Am Sonntag, den 25. Januar 2026 war um 17:00 das Delta Klang Vokalensemble unter seinem Leiter Matthias Claudino zu Gast in der St. Aegidius Kirche in Leimen St. Ilgen.

Dies war das erste von insgesamt sieben Konzerten in der von unserer Kirchenmusikerin Melanie Jäger-Gubelius organisierten Konzertreihe 2026. Melanie Jäger-Gubelius spielte an der Orgel und begleitete den Chor am Klavier, so wie auch Maira Claudino an der Violine.
Das Delta Klang Ensemble ist ein Vokalensemble der Rhein-Neckar-Region mit derzeit 3-4 Sängerinnen bzw.
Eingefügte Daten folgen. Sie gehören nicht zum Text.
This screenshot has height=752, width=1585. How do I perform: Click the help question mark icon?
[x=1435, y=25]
Sängern pro Stimme. Es war nach 2019 und 2025 das mittlerweile 3. Konzert des Chores in St. Aegidius.
Gleich zu Beginn wurde der Titel des Konzertprogramms erfahrbar. Während für die Zuhörer im vollbesetzten Kirchenraum das Licht ausgeschaltet wurde, war der Bereich vor dem Altar für den Chor hell ausgeleuchtet. Mathias Claudino machte in seiner ersten Erläuterung ebenfalls darauf aufmerksam, dass die Besucher des Konzertes gerade im Hellen angekommen waren und nachher im Dunkeln nach Hause gehen würden. Es ging im Programm um Gegensätze, Kontraste und Übergänge.
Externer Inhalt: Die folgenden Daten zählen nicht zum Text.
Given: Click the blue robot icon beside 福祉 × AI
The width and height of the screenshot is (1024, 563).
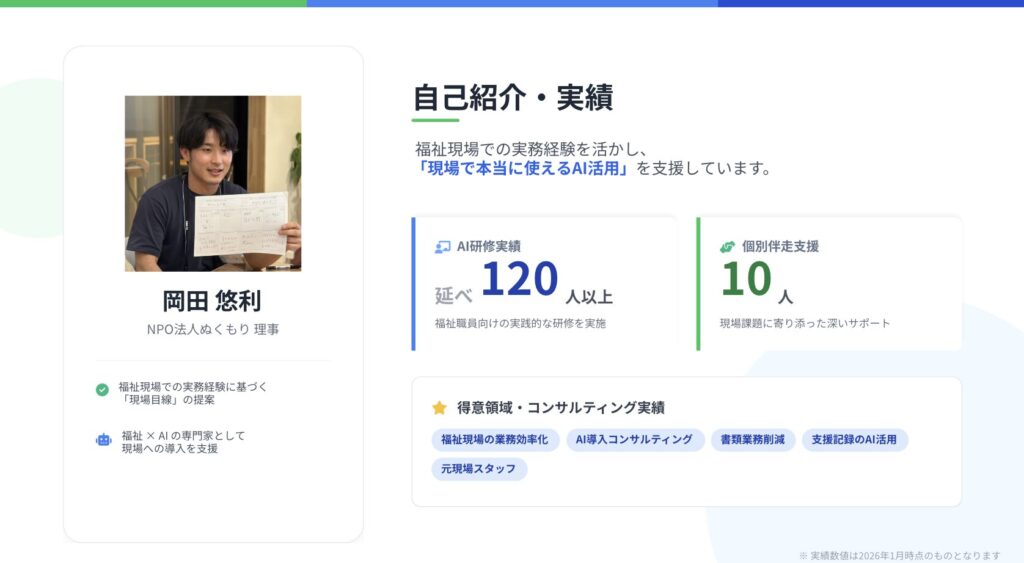Looking at the screenshot, I should coord(103,439).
Gleich im ersten Block gab es eine musikalische Reise durch Länder und Sprachen – vom Baltikum über England und Spanien bis in die USA. Von Englisch, Litauisch über Kirchenslawisch (Orthodox) bis Hebräisch.
Der Chor erfreute mit schönem Klang und sauberer Intonation. Zu keinem Zeitpunkt wurde forciert gesungen, selbst ein Forte wurde sehr sparsam eingesetzt, zum Beispiel bei Arvo Pärt, der in seiner Hymne an Maria aus der musikalischen Tradition der Russisch-Orthodoxen Kirche schöpft.
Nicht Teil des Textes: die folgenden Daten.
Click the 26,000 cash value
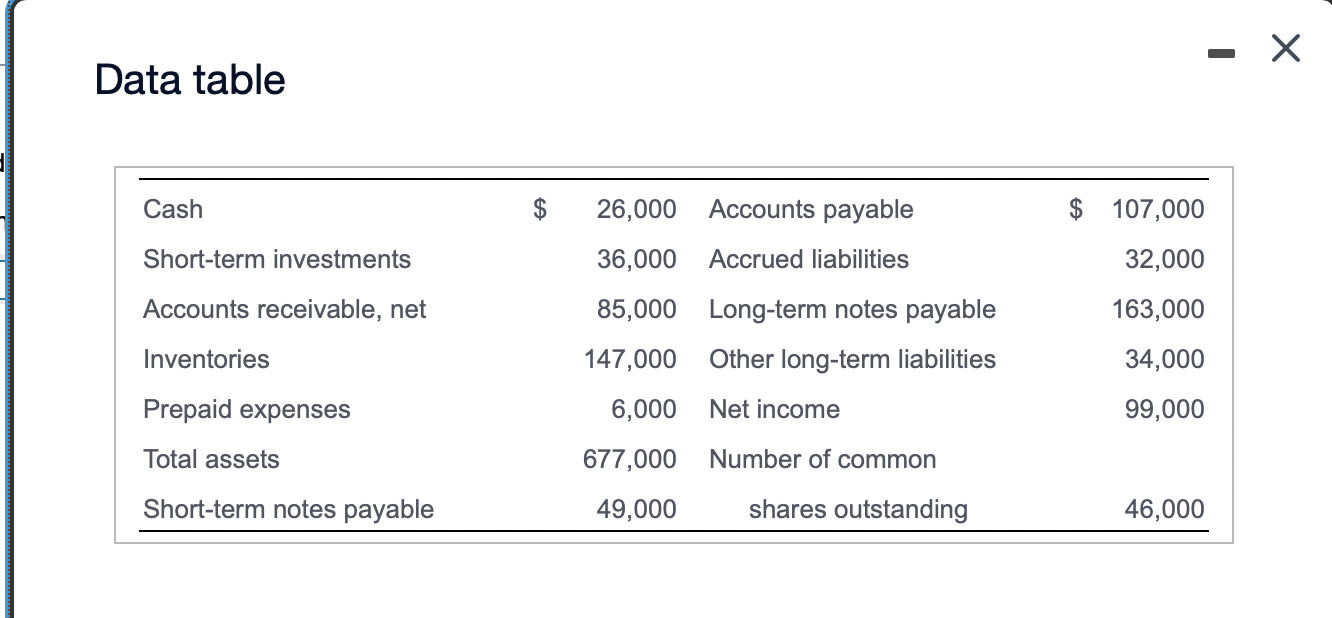 pos(637,209)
Der zweite Block beinhaltete das titelgebende Stück des Programms der israelischen Komponistin Daphna Rosenberg. Derselbe Text wird auf Englisch, Hebräisch und Arabisch gesungen. Dies vor dem Hintergrund des Konflikts, zu dessen Überwindung das Stück beitragen will. Die weiteren Stücke dieses Blockes waren Komponisten aus den Vereinigten Staaten gewidmet, darunter die Vertonung eines Gedichtes von Mark Twain zum Tod seiner geliebten Tochter.
Der kurze dritte Block bestand aus zwei kontrastierenden Vertonungen von „Der Mond ist aufgegangen“ (Max Reger und Tilman Jäger) und dem bereits aus dem letzten Jahr bekannten Stück „Trees“, vom Chor wieder sehr schön präsentiert mit Glasharfe.
Jeden Block leitete Melanie Jäger-Gubelius ein mit Orgelmusik von J.S. Bach, J.N. Lemmens und M.E. Bossi.
Das Publikum belohnte Chor und Solisten zurecht mit lang anhaltendem Applaus.
Als Zugabe wurde nochmal das Stück von Arvo Pärt gesungen.